Pero la que más nos gustaba eran las historias de sus andanzas por el Chaco, como empleado del Ferrocarril piloteando una locomotora a vapor y de cómo los indios lo habían enlazado y a él y al fogonista tomados prisioneros... y usados como auténticos reproductores entre un harén de bellas y desnudas aborígenes. Nosotros simulábamos creerle y le preguntábamos:
Cómo hacia el pito del tren, don "Pichi", y él, feliz, nos remedaba el sonido ronco, incluía el ruido del viento en la fronda y el atronador grito aborigen sobre los empleados italianos del Ferrocarril que era todavía de la compañías inglesas.
Los más chicos se tiraban al suelo y se revolcaban entre alaridos y risas.
Yo creo que era un hombre feliz, sobre todo cuando le pedíamos que sacara su pequeña "verdulera" y nos tocara unas canciones de su tierra natal. Montaña y mar y cielos que no volvió a ver.
Entonces se sentaba sobre una inmensa piedra cuadrada que había puesto apoyada a un añoso plátano y entrecerrando los ojitos, casi escondido su rostro entre ese gran sombrero aludo que nunca se quitaba y esos grandes bigotes amarillos de tabaco que él llamaba humildemente: "mis mostachos", se dormía.
Pudimos haberlo llamado -tal vez don Angel, nombre al que su bonachona humildad no defraudaba, pero no, tal vez por esa herencia que recibimos de los grandes, seguimos la insobornable tradición del Barrio El Jazmín y lo llamábamos como todos: don "Pichi".
En mi tiempo tuvo un carro tirado por caballos, un auténtico carro volcador, el único que vi en mi vida. Con él, un moro uncido a las varas, un alazán de tiro y munido de una pala, todas las mañanas emprendía al paso cansino de sus matungos el repaso de los caminos vecinales, todos de tierra, como es obvio. La Comuna lo había contratado o era empleado fijo, no me acuerdo, para "remendar" esos caminos baqueteados por las lluvias y los carros cerealeros o los numerosos tamberos que en ese tiempo llevaban la leche a la Cremería. Don "Pichi" levantaba a pala tierra de los costados y la iba tirando en esos pozos que la molicie multiplicaba.

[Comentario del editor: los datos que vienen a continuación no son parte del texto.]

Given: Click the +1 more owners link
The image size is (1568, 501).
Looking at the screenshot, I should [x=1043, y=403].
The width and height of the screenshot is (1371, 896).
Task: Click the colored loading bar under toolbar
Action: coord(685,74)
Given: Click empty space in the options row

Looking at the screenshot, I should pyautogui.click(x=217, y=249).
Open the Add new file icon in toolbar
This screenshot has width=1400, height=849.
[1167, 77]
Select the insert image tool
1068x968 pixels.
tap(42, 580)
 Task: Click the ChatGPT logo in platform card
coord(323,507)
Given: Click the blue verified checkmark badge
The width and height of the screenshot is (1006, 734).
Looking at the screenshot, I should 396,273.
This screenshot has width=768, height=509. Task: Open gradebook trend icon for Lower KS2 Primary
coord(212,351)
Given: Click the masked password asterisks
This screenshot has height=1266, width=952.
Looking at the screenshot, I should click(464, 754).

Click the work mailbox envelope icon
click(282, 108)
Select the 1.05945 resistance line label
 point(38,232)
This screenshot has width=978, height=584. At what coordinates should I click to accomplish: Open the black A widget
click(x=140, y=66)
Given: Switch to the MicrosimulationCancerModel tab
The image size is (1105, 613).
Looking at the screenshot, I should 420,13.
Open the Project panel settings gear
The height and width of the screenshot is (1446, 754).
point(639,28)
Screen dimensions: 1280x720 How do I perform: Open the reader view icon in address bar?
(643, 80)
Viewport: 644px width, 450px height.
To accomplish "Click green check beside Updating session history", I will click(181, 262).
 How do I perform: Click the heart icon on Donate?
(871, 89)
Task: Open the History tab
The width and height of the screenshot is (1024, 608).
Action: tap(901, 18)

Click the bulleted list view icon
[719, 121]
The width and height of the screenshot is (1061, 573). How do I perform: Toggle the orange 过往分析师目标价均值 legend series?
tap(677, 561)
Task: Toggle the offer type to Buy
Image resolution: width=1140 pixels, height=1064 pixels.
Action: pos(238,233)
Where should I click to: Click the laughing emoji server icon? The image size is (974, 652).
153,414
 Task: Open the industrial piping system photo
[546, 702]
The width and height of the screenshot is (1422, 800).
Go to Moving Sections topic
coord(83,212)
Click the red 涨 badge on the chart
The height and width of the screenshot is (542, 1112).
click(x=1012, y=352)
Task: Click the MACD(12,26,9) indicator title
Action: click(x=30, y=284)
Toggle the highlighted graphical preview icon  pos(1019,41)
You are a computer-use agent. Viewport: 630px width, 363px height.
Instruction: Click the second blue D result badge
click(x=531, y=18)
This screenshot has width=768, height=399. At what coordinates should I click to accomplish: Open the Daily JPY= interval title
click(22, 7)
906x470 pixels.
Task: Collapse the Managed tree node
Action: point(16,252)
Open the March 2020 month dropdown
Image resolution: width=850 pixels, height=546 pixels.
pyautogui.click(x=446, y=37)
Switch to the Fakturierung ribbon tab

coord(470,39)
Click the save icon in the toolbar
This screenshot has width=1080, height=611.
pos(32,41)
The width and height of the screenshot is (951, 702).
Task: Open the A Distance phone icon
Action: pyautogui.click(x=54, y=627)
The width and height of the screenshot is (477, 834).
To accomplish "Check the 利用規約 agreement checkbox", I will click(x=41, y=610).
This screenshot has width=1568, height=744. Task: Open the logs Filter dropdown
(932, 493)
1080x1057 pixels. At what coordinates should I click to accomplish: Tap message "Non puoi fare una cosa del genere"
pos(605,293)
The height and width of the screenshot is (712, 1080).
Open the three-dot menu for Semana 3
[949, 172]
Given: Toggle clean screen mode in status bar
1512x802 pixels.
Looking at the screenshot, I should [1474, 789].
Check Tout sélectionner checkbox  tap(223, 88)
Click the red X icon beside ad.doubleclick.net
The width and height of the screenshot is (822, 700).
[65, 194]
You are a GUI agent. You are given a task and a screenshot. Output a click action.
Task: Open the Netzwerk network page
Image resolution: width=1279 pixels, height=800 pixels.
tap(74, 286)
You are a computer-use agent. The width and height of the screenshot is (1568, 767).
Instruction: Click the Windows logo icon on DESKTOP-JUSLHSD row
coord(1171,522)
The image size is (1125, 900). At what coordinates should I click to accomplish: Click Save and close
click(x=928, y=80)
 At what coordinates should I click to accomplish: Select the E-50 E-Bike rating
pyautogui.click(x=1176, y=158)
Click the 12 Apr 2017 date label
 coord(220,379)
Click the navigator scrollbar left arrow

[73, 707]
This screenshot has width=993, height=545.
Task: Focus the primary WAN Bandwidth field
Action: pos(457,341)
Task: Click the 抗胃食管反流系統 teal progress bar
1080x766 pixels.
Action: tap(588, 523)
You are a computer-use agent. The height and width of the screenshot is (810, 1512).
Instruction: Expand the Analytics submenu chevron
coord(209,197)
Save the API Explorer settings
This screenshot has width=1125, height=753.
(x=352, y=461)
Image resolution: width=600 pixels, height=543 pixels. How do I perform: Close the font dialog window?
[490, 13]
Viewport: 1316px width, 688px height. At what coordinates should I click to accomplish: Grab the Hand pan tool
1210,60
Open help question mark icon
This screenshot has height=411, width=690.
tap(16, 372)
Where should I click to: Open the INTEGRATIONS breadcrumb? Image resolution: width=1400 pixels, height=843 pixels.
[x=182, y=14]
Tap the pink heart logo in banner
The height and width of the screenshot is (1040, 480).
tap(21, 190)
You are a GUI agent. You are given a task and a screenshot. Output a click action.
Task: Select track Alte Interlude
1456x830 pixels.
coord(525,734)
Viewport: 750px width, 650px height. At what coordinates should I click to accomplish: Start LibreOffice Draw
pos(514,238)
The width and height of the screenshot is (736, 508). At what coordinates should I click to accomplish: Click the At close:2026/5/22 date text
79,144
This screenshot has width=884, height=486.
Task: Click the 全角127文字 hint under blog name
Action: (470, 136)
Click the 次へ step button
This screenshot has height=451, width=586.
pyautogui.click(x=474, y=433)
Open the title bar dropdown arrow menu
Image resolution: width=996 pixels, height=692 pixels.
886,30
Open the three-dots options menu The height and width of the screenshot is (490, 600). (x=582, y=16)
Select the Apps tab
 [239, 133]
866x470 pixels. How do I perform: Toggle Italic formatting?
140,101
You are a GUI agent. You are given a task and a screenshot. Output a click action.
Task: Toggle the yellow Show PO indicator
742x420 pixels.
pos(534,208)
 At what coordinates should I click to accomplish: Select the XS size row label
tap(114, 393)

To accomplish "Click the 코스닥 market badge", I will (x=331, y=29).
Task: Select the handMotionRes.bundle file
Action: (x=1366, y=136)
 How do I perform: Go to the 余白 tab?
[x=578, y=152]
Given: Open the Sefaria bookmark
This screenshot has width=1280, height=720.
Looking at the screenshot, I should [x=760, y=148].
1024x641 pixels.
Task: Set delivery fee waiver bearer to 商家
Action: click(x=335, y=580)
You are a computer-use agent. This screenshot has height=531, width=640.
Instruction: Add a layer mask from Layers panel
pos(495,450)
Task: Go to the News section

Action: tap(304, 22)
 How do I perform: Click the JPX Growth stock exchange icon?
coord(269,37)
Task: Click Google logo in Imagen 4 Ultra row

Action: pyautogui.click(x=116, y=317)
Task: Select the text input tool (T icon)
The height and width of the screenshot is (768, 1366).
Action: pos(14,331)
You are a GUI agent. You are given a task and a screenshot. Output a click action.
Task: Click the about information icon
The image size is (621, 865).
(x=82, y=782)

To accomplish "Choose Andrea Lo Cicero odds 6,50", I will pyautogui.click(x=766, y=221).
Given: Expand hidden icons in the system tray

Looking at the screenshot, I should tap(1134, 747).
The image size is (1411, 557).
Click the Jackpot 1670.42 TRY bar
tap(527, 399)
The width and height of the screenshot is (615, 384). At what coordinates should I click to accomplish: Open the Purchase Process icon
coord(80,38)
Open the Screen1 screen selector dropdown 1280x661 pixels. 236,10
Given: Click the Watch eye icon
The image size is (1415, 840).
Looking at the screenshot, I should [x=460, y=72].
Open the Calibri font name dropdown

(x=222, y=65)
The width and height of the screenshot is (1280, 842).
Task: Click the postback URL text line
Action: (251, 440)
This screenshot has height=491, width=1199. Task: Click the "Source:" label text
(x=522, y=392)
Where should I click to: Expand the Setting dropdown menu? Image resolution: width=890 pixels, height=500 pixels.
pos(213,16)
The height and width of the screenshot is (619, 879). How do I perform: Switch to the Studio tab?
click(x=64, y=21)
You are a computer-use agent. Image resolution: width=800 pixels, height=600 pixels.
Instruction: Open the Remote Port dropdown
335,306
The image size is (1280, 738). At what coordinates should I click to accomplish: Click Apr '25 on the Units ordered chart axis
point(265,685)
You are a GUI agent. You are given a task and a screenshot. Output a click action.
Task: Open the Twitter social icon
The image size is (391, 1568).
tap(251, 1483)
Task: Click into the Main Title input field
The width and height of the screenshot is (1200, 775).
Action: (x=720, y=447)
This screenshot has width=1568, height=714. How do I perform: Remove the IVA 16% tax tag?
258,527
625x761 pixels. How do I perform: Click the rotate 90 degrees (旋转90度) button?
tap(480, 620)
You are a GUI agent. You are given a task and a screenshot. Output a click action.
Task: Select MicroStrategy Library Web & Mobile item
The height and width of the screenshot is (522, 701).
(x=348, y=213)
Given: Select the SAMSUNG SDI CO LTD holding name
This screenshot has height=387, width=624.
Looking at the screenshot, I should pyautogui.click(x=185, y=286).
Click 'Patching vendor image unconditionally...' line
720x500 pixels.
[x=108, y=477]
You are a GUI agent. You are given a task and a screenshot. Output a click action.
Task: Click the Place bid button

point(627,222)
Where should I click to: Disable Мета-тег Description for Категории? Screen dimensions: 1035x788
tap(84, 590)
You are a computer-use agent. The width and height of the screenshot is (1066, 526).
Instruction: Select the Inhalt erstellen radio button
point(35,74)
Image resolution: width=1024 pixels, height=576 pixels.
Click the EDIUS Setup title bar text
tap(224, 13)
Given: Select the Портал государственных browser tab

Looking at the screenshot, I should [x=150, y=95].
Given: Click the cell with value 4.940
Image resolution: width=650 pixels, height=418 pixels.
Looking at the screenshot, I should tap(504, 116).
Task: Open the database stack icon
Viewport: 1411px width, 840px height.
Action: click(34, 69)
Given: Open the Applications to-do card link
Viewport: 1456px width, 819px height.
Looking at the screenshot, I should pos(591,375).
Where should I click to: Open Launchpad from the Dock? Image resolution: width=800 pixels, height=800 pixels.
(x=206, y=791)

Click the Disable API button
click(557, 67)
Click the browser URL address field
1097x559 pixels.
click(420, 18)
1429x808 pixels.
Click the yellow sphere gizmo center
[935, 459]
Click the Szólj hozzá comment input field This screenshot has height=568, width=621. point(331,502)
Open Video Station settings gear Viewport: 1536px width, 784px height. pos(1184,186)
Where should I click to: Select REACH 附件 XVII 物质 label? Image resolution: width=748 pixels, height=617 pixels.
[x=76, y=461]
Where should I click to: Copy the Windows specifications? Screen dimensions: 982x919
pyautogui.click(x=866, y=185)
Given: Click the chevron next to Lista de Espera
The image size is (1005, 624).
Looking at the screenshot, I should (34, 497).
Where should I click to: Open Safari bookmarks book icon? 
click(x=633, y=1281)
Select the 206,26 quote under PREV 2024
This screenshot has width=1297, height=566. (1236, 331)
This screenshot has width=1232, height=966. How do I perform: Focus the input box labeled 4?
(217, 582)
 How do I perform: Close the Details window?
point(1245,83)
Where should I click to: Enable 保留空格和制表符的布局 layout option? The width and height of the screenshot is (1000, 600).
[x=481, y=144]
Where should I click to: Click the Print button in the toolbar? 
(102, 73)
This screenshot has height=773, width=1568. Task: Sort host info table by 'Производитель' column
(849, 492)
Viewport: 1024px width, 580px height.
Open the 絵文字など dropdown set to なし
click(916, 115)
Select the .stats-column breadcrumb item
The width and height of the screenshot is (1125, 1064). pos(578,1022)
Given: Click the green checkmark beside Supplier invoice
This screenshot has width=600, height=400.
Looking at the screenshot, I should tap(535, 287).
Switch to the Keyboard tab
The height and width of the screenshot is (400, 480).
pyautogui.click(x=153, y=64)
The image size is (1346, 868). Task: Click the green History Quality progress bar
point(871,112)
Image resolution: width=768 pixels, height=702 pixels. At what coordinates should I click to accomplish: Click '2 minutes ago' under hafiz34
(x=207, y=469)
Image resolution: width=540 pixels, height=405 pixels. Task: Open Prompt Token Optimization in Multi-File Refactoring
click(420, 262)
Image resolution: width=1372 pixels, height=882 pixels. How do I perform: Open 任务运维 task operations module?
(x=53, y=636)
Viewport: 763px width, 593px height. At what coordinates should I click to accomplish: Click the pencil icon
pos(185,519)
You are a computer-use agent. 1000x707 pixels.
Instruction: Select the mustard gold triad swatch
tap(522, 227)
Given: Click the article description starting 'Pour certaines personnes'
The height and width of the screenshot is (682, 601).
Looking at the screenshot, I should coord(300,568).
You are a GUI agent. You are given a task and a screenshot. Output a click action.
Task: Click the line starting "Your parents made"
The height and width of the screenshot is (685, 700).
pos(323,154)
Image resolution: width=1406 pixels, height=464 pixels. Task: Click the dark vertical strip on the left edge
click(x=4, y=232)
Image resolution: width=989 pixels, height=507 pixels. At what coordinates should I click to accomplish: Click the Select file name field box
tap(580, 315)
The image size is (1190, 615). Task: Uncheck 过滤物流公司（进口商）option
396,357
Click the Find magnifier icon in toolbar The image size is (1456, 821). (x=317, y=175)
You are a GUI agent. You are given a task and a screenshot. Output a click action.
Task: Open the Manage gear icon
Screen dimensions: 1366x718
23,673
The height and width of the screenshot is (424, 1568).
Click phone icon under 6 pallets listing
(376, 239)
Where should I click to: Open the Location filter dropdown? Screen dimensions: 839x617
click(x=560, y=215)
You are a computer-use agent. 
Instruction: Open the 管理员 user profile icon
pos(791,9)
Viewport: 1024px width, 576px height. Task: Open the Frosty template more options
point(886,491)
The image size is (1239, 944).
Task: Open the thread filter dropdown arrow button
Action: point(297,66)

El otro trabajo, el que hacía por las tardes era mucho más placentero. En un terreno vecino a su casa -que había levantado con la ayuda de su hijo José, albañil cultivaba una huerta primorosa, que era su orgullo y el del barrio, por añadidura.
Cuando se jubiló se pasaba desde el alba, muchas horas escondido entre los altos tomatales, los pocos surcos de maíz, las plantas de poleo, agachado arrancando los yuyitos, de a uno, con la mano.
Yo le había regalado una pipa y se lo pasaba fumando. Sobre el hornillo le había incrustado una caja de fósforos Ranchera a guisa de sombrero protector.
Me cuenta Roberto Vega, su nieto y de hecho mi primer amigo, que al final de sus días mientras él lo cuidaba en el hospital, pidió su pipa y su tabaco. Se enojó cuando Roberto con toda razón se lo negó. Pero insistió tanto que al final lo encerró en el baño y le dio lo que le pedía. Cuando pasó la enfermera enseguida se percató del olor a tabaco, pese a que mi amigo había abierto el ventanuco del baño. Lo retó la chica vestida de celeste, pensando que quien había fumado era el nieto y no el abuelo.
Mi amigo pidió perdón, asumió toda la responsabilidad y cuando me lo contó, con una sonrisa pícara, afirmó:
Yo sabía que era su último deseo. Fue muy bueno conmigo: ¿Cómo se lo iba a negar?
Y así fue, en esa noche murió, dicen, con una paz en su rostro de gringo bueno, y tal vez soñó con su aldea natal en el último instante de su vida, y ya no lo perseguirían los hombres desnudos de una piel cobriza cuando él era un ferroviario que cruzaba los montes del Chaco.